Al Gore wants to reverse modernity and save the world from itself through an elimination of its fossil-fuel-based energy system. During the final week of April, his newly created Energy Transitions Commission released a document setting forth a fool’s errand pathway to “decarbonize” the world’s energy system.

If you scroll through the verbiage surrounding the document, you will find the core policy recommendation is a massive, punishing carbon tax. Gore would start the tax at $50 per ton, which would increase to $100 per ton over time, essentially destroying the market for continued robust development of the world’s fossil-fuel base. Our economic growth and personal well-being depends on robust fossil-fuel use, so Gore’s plan would destroy these as well.

But, don’t worry! The all-in estimated cost to re-engineer humanity is only a mere $15 trillion—enough money to give every man, woman, and child in the United States more than $46,000.

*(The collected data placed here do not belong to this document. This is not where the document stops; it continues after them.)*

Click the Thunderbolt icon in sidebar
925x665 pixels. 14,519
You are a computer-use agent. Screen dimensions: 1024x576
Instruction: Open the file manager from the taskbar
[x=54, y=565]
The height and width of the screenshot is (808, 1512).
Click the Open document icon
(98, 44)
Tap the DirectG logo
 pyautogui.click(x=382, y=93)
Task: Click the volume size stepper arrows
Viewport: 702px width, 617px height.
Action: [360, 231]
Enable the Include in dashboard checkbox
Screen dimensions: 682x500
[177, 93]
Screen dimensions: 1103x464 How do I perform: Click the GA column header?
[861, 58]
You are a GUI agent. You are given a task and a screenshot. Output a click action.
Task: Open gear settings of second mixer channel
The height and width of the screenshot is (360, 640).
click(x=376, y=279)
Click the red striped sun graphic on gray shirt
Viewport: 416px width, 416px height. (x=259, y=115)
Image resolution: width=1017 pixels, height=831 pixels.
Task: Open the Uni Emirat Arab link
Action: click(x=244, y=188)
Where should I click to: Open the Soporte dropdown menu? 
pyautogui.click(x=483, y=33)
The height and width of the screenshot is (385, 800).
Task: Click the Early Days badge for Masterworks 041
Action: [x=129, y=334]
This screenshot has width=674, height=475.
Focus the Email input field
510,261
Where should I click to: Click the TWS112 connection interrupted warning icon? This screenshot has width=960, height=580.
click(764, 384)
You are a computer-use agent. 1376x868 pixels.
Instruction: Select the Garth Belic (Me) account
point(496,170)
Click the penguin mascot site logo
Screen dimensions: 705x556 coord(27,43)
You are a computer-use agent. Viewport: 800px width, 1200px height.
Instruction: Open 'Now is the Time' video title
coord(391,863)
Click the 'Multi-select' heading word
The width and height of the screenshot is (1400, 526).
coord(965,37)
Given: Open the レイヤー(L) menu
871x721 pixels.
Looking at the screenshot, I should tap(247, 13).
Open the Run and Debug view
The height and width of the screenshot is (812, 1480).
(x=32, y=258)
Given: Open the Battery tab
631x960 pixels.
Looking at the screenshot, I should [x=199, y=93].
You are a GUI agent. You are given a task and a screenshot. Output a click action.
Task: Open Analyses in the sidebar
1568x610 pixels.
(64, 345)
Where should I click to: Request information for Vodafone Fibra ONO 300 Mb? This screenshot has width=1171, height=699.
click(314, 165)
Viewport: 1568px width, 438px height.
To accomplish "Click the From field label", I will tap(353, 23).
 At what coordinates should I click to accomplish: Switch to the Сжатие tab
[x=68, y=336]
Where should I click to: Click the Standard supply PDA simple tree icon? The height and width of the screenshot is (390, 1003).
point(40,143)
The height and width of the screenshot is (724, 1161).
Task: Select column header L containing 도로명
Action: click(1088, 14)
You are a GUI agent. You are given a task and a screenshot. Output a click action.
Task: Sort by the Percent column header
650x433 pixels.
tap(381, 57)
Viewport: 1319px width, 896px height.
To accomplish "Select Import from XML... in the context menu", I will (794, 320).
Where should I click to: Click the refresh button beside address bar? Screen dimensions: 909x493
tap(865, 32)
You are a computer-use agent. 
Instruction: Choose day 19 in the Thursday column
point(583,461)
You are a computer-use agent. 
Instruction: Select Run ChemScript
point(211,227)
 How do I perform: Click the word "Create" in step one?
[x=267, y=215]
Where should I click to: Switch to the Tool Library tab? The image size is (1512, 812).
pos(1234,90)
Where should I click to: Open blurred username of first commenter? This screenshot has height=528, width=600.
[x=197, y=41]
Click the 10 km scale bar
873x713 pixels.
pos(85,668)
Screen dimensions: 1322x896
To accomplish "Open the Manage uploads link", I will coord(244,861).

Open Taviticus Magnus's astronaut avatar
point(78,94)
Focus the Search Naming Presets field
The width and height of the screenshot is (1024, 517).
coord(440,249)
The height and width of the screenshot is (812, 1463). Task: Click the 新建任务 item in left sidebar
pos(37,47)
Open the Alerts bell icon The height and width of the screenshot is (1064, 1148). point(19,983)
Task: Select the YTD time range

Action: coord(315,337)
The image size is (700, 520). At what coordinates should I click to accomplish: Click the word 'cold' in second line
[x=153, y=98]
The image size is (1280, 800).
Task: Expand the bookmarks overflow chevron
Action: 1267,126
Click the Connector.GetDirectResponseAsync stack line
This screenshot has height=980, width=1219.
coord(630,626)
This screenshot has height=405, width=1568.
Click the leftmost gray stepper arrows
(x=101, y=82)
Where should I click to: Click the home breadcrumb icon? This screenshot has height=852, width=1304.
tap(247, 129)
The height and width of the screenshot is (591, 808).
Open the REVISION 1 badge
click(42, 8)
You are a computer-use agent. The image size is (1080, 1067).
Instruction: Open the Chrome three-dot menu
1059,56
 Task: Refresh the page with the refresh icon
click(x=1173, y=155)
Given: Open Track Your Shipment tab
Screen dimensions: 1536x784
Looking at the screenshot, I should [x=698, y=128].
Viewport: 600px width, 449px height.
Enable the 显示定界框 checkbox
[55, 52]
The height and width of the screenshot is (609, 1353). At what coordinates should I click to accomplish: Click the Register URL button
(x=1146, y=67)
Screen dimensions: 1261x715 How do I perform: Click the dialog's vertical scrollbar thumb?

Al Gore has been demonizing fossil fuels and attempting to marginalize all those involved in the traditional energy sector since 1988, the year the climate-change movement was rolled out in Washington, D.C., which happened to correspond with a nationwide heatwave and with Yellowstone in flames. Ever since, Gore’s pathway to political power and personal riches has been a successful one, to be sure, but his multi-trillion-dollar effort today is his most sophisticated effort to date. Unfortunately for him, it will also fail, because what he’s selling in his “new” proposal is bad for the people being asked to embrace it.

Over the years, Gore has emerged in many contexts in his effort to eradicate carbon-dioxide emissions, a benign gas required for all life to thrive on Earth—plant, animal, and human alike. It has never mattered to Gore that ordinary people everywhere have been hurt and will continue to be hurt by his continual efforts to make fossil-fuel energy expensive and that the poorest among us are harmed the most by the energy policies he supports.

The anti-humanity proposals in Gore’s latest initiative have as one of their chief goals the elimination of fossil fuels, full stop. Gore does allow for greater use of natural gas into the 2030s, but he eliminates coal right away. He also allows for oil use to grow into the mid-2020s, but “decarbonize” means just that; his plan inevitably ends with a phase-out of fossil-fuel use. Fortunately for us all—and make no mistake about it, the American people understand this—the fossil-fuel-free future Gore imagines is not supported by observation-based science, and it is contradicted by all the evidence we have gained from recorded human history.

April 22 was the 47th anniversary of the first Earth Day, which occurred in 1970. Since that day, the number of people on Earth has increased from 3.7 billion to 7.5 billion, and average life expectancy for all the world’s people has risen by 11 years, to 67 years old. Likewise, food production has soared and energy production and consumption, mostly thanks to fossil fuels, has increased by more than four times.

Since the first Earth Day, the natural environment has improved substantially, through urbanization, and the biosphere and agriculture are more robust. Earth is greener, because of the additional carbon dioxide in the air, as numerous studies now show.

Since the first Earth Day, the flawed computer models backed by radical environmentalists have failed continuously, and we now know they can never serve as a reliable tool to make policy judgments governing the future of human life on Earth.

And since the first Earth Day, we can now say with confidence that all these positive developments have resulted from, or are closely linked to, the robust use of fossil fuels, including oil, natural gas, and coal.

The world is blessed with an abundance of fossil-fuel reserves, which allow the billions of people alive today and the billions yet to come to enjoy longer and better lives. They will continue to provide additional energy to grow food, resources to build cities, and by helping urbanization, they will allow the natural environment to improve, as it has for decades.

Fred Palmer is a senior fellow for energy and climate policy at The Heartland Institute, a free-market think tank founded in 1984 and based in Arlington Heights, Illinois.